このメルマガでは、身近な生活シーンから、社会生活に密着した産業技術を生活者の目線で紹介していきます。私たちの暮らしを支える産業技術を身近に感じていただければ幸いです。
劣化のきざしを素早くキャッチ! ホタルの光の1万分の1の明るさも逃さず検出
- 都会ではまず見る機会が無くなったが、夏の夜空に浮かぶ淡い蛍の光の、実に1万分の1の明るさを検出できる測定装置が開発され、様々な産業分野で活用されている。
- 物質は古くなると表面が酸化し、その酸化物が壊れることで、微弱な光を発する。つまり、あらゆる物質は常に目に見えない微弱な光を発しているわけである。このわずかな光を測定することができると、物質の劣化に関する様々な情報を読み解くことが可能となる。今回は、この微弱な光を、世界でもっとも高感度に検出できる測定器を開発、販売している、仙台市に本社を構える東北電子産業株式会社を紹介する。
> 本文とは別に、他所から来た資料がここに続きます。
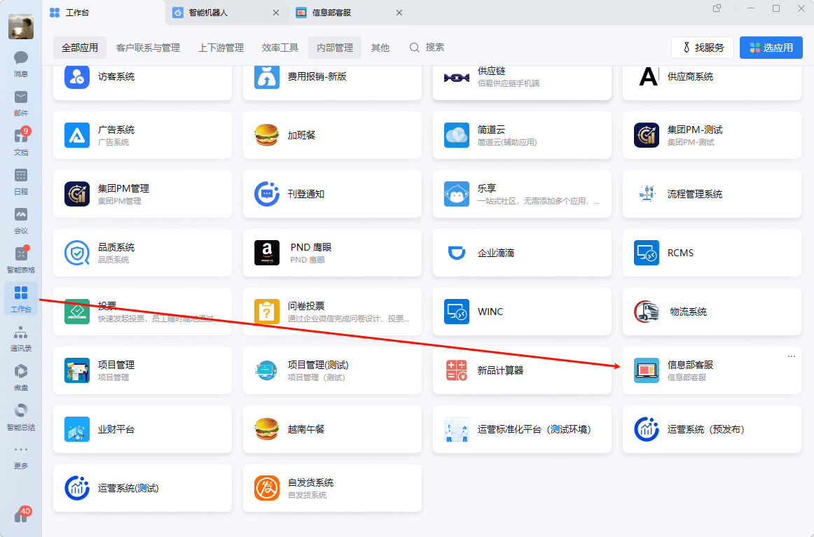Open the 消息 messages icon in sidebar
Viewport: 814px width, 537px height.
click(21, 62)
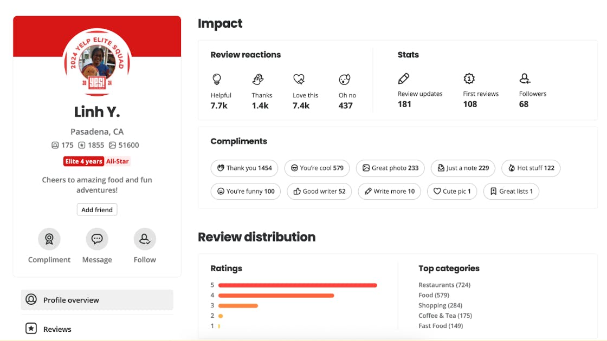
Task: Open the Restaurants (724) category
Action: [444, 285]
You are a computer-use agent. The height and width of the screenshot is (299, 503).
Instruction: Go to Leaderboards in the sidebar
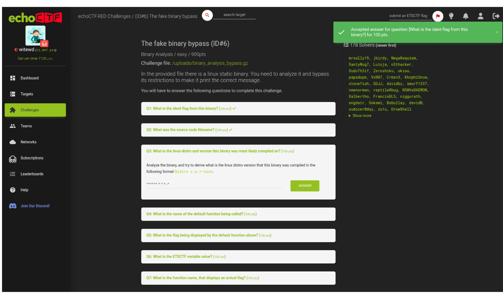click(32, 174)
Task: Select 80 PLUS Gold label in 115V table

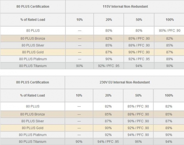Action: [33, 52]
- 創業は1968年、家電製品の販売からスタートしたが、10年後の1978年に転機が訪れる。「これからは光の時代」と同社の近隣にある東北大学の先生からの助言があり、レーザや電子計測器の設計、製造に取組みはじめた。
- 当時としてはあまり例のない産学連携による研究開発により、オイルショックによる経営状況の悪化も乗り越え、1980年には第1号機となる「極微弱光計測装置(商品名:ケミルミネッセンスアナライザー)」の開発、販売に成功した。
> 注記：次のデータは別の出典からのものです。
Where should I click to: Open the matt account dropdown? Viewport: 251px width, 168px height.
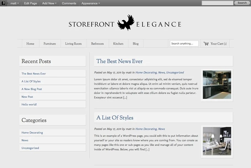(14, 3)

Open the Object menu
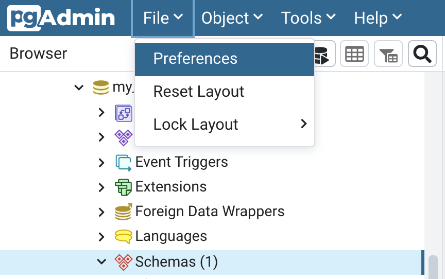(232, 18)
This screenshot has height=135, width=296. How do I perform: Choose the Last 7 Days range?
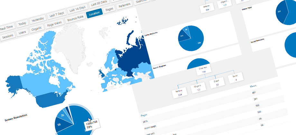57,14
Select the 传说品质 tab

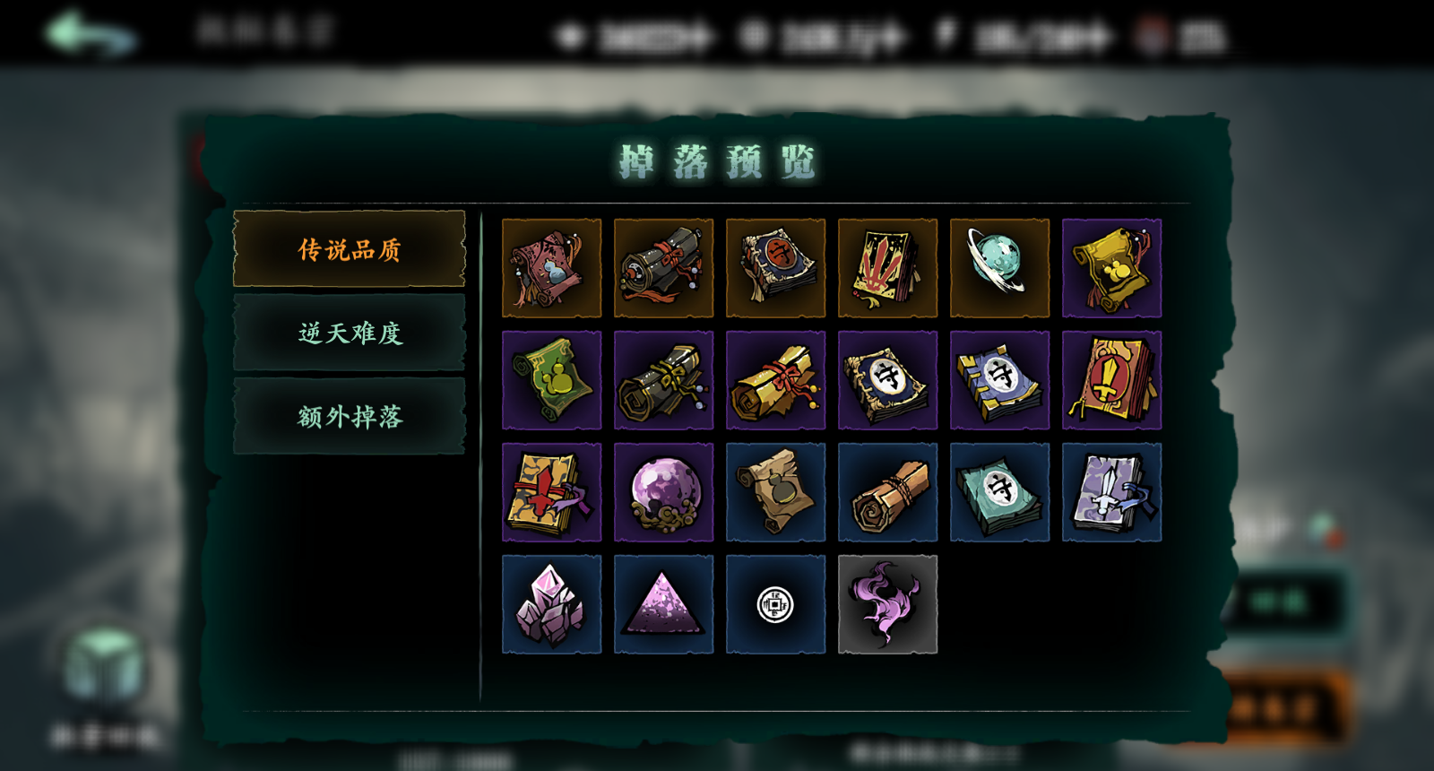[349, 249]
- ケミルミネッセンスとは「化学発光」ともいわれ、物質が酸化する際に生じる酸化物が、その後分解されることによって生じる微弱な光エネルギーのことである。物質は、空気や熱などに触れると直後から劣化が始まり、表面に酸化物が生成される。東北電子産業株式会社が開発したケミルミネッセンスアナライザーは、この生成された酸化物を計測装置の試料室内で強制的に加熱分解し、そこから発生する微弱な光を世界最高水準で測定することが可能だ。
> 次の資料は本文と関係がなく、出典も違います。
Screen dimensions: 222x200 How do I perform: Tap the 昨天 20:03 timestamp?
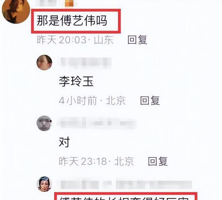tap(62, 40)
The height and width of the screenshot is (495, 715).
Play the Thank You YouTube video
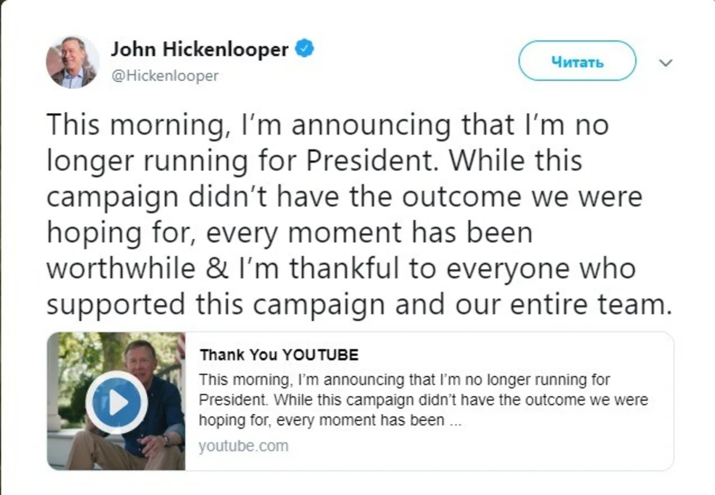pos(117,402)
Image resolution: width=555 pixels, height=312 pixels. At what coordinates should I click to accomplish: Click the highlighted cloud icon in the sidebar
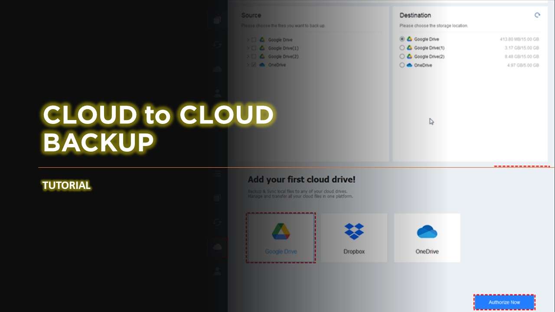(218, 247)
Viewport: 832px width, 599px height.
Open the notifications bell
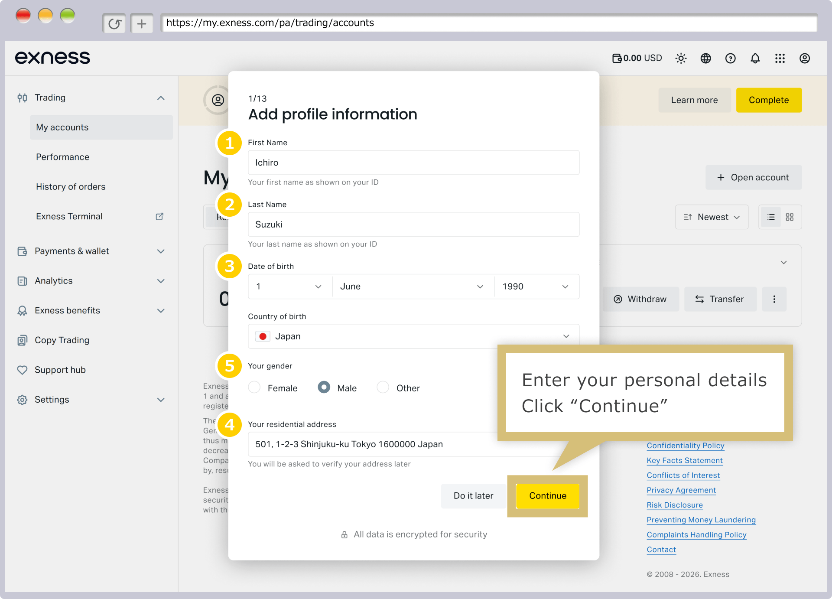[755, 58]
- 従来法では、数ヶ月~数年程度を経て、酸化が一定程度進まないと劣化の状況が評価できなかったが、この測定装置は新品からわずか数時間後の劣化状況を捉えることが可能である。この測定装置を用いることにより、企業や研究機関などが行う、(1)劣化に要する試験期間の短縮や、(2)素材開発期間の短縮、(3)素材の品質・性能の向上、(4)不良、故障の原因究明、などを大きく進めることができるようになる。(参照:https://cl.tei-c.com/
)
- 測定方法も非常にシンプルで、特別な試薬なども必要としない。測定したい試料を直径5cmもしくは2cmの試料台にセットし、測定装置に入れるだけである。測定装置内で、劣化により生じた試料の酸化物を高温(350℃まで加熱可能)で強制的に加熱分解させ、このとき発生する微弱光を光電子倍増管で増幅させて検出する。
- ケミルミネッセンスアナライザーは、劣化状況を数値化して測定できるだけでなく、試料のどの部分がどの程度劣化しているか、あるいは、種類や濃度の違う酸化防止剤を施した複数のサンプルの劣化度合いの差異も同時に、発光画像により可視的に測定もできる。
- ケミルミネッセンスアナライザーの開発に当たっては、高感度で微弱な光を検出するため、試料を出し入れする引き出し型の試料室を完全に遮光することや、試料と関係の無い光電子を検出しないよう光電子倍増管をマイナス25℃まで冷やすなど、同社ならではの優れた技術が多く詰まっている。
- 開発当初は、極微弱な光を測定する装置を開発することに専念し、この技術がどのような産業分野に活用できるか特段深く考えていなかったという。装置が開発できて最初に測定したのが「古くなったインスタントラーメン」であった。インスタントラーメンの表面を覆う油が酸化し、その酸化物が分解する際に発するわずかな光を測定することで、劣化のスピードやその状態を把握することができた。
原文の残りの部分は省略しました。